As Crónicas de um Viciado - 110 Anos de Lancia
- Gonçalo Sampaio
- 27 de dez. de 2016
- 3 min de leitura

Ah, a Lancia.
A bela, elegante, charmosa e encantadora Lancia. A injustiçada, esquecida e negligenciada Lancia. Dos vários atentados terroristas que aconteceram no mundo automóvel, como a morte da Pontiac ou o fim dos Ferraris de caixa manual, aquilo que fizeram à Lancia deve ser o que mais me choca.
Mas antes de falar da tragédia italiana do alfabeto grego, vou recordar um pouco o porquê de ainda haver tanto carinho e tanto amor por esta marca.

Para quem nasceu após o ano 2000, pode ser complicado conceber que a marca dos Phedras e dos Musas e restantes vasectomias motorizadas despertasse tantas paixões, mas para quem é da minha geração, ou mais velho, faz todo o sentido.

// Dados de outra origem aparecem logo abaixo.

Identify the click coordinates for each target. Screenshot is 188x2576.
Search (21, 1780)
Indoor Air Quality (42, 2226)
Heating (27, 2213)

Não vou mentir, a razão principal para eu ser um amante dos Lancias são os rallies. Cresci a ver imagens do Delta Integrale conquistar título após título, com riscas da Martini Racing a percorrer as zonas da pintura branca que não estavam cobertas de lama. Que máquina gloriosa, só viria a ser derrotado pelo Toyota Celica GT-Four, 10 anos mais recente. E o que é realmente fascinante, é pensar que o Integrale foi o carro de corrida civilizado, porque os antecessores eram ainda mais excêntricos. Desde o S4, que fazia 0-100km/h numa estrada de gravilha em 2.3 segundos, ao Fulvia HF com a sua tracção dianeira e motor V4 montado num ângulo de 45º. E sem esquecer o meu favorito, o absolutamente perfeito 037.



Mas há tantas outras razões para amar a Lancia, quer na competição, quer fora dela, parece haver sempre uma aura de estilo à volta da marca do Elefantino, quer seja nos interiores em madeira e estofos camel, quer nos alargamentos das rodas de um Beta Montecarlo de Grupo 5, há qualquer coisa de único, um charme menos óbvio, um pouco menos de estrela porno, e um pouco mais de artista erótica, para a comparar a uma Ferrari ou Alfa Romeo.


E falando em Ferrari, quantas outras marcas tiveram acesso aos motores do colosso italiano? Nenhuma, mas a Lancia teve, tanto no Stratos como no Thema 8.32, porque o Sr. Enzo sabia que estava a "dever uma" à Lancia, por ter usado o seu carro de Fórmula 1, o D50, para levar a Scuderia Ferrari às vitórias.



Esse era o nível de respeito que havia antigamente, mas dos anos 90 para cá, foi uma queda a pique, e agora só existe um modelo da Lancia, o Ypsilon, que já só é comercializado em Itália. Há um mês a marca fez 110 anos, quanta gente ouviram falar sobre isso?

Para mim tudo começou com a segunda geração do Delta, um carro muito bem feito, superior até ao modelo anterior nas versões base, mas completamente sem sal. A partir daí foi o início do fim, até começarem as monovolumes e os Chrysler, e, finalmente, a morte já há muito anunciada. Os últimos Lancias brutais foram os Kappa, com a plataforma do Alfa 166 e motores que incluíam o Busso V6 e o 5 cilindros turbo que se encontrava no Fiat Coupé.



Não há uma mensagem de esperança no fim deste artigo, da mesma forma que não houve quando escrevi um sobre a morte do Elefantino, mas para todos os efeitos, a marca ainda existe, e apesar de nos últimos 20 anos não ter brilhado com a intensidade que merecia, o resto da sua existência é puro glamour. Por agora não me despeço dela, limito-me a desejar-lhe a continuação de um feliz aniversário, e um feliz ano de 2017, que bem precisa. E já agora, para os leitores também.